### Provided passage:
"""

26 May 2008

Memorial


Ominous Semi-trailer on Pershing Street

I have to let Detroit go. Everyone else has, leaving that wonderful old muscular city to die a long and painful death. The buildings are abandoned, block by block, sag, and then are destroyed. The Michigan State Department of National Resources is running an interesting program to capture the pheasants that are returning to populate the great swathes of the city that once were neighborhoods, and now are just grassland.
 
Urban prairies, they call them, an understated memorial to the passing of a once-mighty city.
 
That is not a problem here around Big Pink. We live on a park-like campus with our broad lawn, tennis court and swimming pool. Still, you can feel the density starting to press against the flanks of the building. There is a semi-trailer parked on Pershing, and it has been there all the long weekend. It is white, like the mystery trailers the government used to operate in the Cold War, mobile anonymous things to perform necessary functions, just in case.
 
This one may have a similar mysterious purpose. The single word “Covenant” is emblazoned on its flank, which combined with its outsized presence on the little residential street, conveys the sense that we have been occupied.
 
The trailer may be associated with the dozens of bikers who are camped in the parking lot to the west, between the Methodist Church and the Assembly of God.
 
The bikers are said to be here to honor the Vets, and Rolling Thunder is what they call the big Spring run to the capital.
 
I was talking to Ms Hamilton at the pool yesterday under a bottomless blue sky about the matter. She was not, of course, though the winter’s work as a personal trainer has kept her in top form. There was a whole winter’s worth of catching up to do and it all came out with a rush and a roar. Apparently the truck and trailer have been configured as a sort of mobile chapel.
 
The bikers are Christians of some stripe, though I could not tell if they represented a muscular strain of Methodism or a splinter of the Assembly.  One thing appeared certain: they were not of the afternoon congregation of la Iglesia la Nueva Esperanza, who use the Assembly hall late in the day.

"""

### Data segment:
"""

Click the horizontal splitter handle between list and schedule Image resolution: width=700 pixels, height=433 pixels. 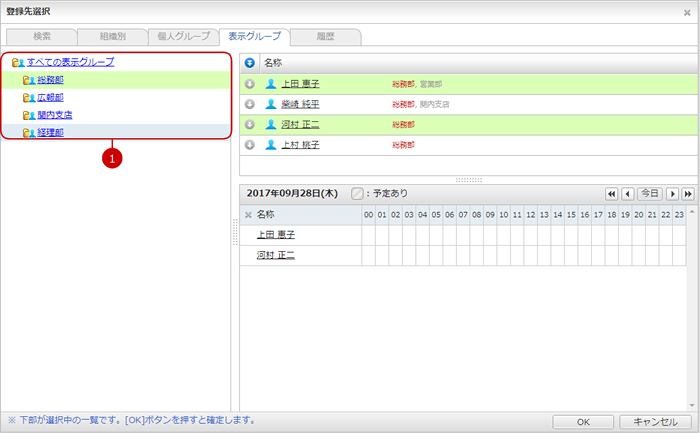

"""

### Tasks to perform:
1: Answer these questions using the Pershing Street post:
(a) What is the Michigan State Department of National Resources program trying to capture in Detroit?
(b) What single word is on the flank of the semi-trailer?
(c) According to the conversation at the pool, what have the truck and trailer been configured as?
2: Go on with the Pershing Street post, picking up after its final sentence.
The data above is separate material from the Pershing Street post.

### Task answers:
1:
(a) Pheasants.
(b) "Covenant."
(c) A sort of mobile chapel.

2:
The first few afternoons at poolside come with revelations both secular and sacred.
 
Yes, of course I was the first in, but I have a rival. The Professor came down almost to the minute of the official opening. The effects of his stroke seem to have moderated, and the dread Speedo that appalled the women was not in evidence. I was safely in the water by the time he arrived, opening day streak intact, but it could have been a near thing if I had not been alert.
 
The current lifeguard is named Bennett, and he is an actual American, tall and good-humored. We do not have to break him in, though we may have a change coming. Bennett is filling in for pool Czar Peter until the first planeloads of lifeguards from the Czech Republic appear in a few weeks. We don’t know if he will stay, or be assigned to one of the more bustling pools in Peter’s empire.
 
Ms Hamilton is going to retire the tanning trophy this year, and retire it for good. Her skin is already a luscious gold, working steadily toward the characteristic rich mahogany tone of the high season. She is going to marry, and move to New York. She says she will stay at Big Pink until the end of the season, and then it is off to New York to live with her love.
 
The tanning trophy may as well be abolished. There will never be another like hers.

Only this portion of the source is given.